“The cultural significance of blue, on the other hand, is very limited. As noted earlier, blue is extremely rare as a color of materials in nature, and blue dyes are exceedingly difficult to produce. People in simple cultures might spend a lifetime without seeing objects that are truly blue. Of course, blue is the color of the sky (and, for some of us, the sea). But in the absence of blue materials with any practical significance, the need to find a special name for this great stretch of nothingness is particularly non-pressing.”
Dates read: October 20-25, 2015
Rating: 9/10
Of all the classes that I took while an undergrad at the University of Michigan, there are a handful that really stick out. LING 211, Introduction to Linguistics, was one of those classes. I actually dallied with the idea of making linguistics my minor because I enjoyed the class so much. Although upper-level linguistics pretty quickly disabused me of that notion, I still retain a real interest in linguistics, particularly sociolinguistics.
The Sapir-Whorf theory of sociolinguistics was trendy almost 100 years ago: it suggested that the language we use controls the way that we think. It's an initially intriguing hypothesis with a lot of instinctual appeal. If a language doesn't have a word for a particular phenomenon, or lacks a particular tense, why wouldn't speakers of that language have a hard time conceiving of that phenomenon or that kind of world? Until you realize that some languages, like the Italian I studied as an undergrad, have an entire tense for the remote past, passato remoto, while the English language doesn't. Does that mean English speakers can't conceive of events very far in the past? Of course not.
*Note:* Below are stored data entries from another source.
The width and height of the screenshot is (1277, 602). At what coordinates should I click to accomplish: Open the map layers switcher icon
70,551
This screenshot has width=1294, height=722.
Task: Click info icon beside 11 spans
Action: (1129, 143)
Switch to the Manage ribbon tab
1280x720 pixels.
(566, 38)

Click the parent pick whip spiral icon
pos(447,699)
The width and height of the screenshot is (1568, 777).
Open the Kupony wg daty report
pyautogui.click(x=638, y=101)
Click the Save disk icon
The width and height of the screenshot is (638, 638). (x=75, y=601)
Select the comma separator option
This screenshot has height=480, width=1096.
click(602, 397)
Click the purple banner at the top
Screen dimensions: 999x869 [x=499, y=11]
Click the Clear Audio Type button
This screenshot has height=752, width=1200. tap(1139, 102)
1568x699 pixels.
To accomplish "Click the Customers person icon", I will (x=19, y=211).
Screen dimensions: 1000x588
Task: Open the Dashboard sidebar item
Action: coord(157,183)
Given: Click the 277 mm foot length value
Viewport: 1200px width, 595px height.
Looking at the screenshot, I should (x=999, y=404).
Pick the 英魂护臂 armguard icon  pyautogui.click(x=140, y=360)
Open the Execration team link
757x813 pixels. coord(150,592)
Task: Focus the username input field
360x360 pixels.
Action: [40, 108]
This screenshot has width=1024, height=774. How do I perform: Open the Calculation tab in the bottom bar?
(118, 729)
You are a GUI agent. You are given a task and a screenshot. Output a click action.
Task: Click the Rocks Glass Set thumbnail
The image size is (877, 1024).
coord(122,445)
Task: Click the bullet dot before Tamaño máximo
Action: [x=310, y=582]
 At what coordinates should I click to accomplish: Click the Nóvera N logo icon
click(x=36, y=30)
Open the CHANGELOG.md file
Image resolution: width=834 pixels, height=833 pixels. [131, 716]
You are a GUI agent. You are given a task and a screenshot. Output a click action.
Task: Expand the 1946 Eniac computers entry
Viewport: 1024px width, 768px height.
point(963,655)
Does that mean that we don't understand implicitly terms like saudade, a melancholy longing for things that are gone and will never come back? Again, of course not, but for a while educated people would have thought so.
Deutscher reinvigorates the Sapir-Whorf hypothesis among a very few limited lines: primarily, he focuses on the idea that our languages impact how we think about color, along with how we process geolocation, and objects in gendered languages. As speakers of a neuter language, we don't think about objects as inherently gendered things. But if you speak a language that thinks of bridges as masculine, like Spanish, bridges are strong and sturdy. If you speak a language that thinks of bridges as feminine, like German, however, you're much more likely to implicitly think of bridges as beautiful and delicate. And color! There's an incredible explanation of the Homeric description of the sea as "wine-dark" that I can't possibly condense, but if you're into this kind of thing, you'll be enraptured.
Fascinating stuff, for a person who has a real interest in psychology and language. If not, probably not a text for you. Since I'm the former rather than the latter, I loved this book and found it incredibly compelling.
Tell me, blog friends...what kind of oddball things do you get nerdy about?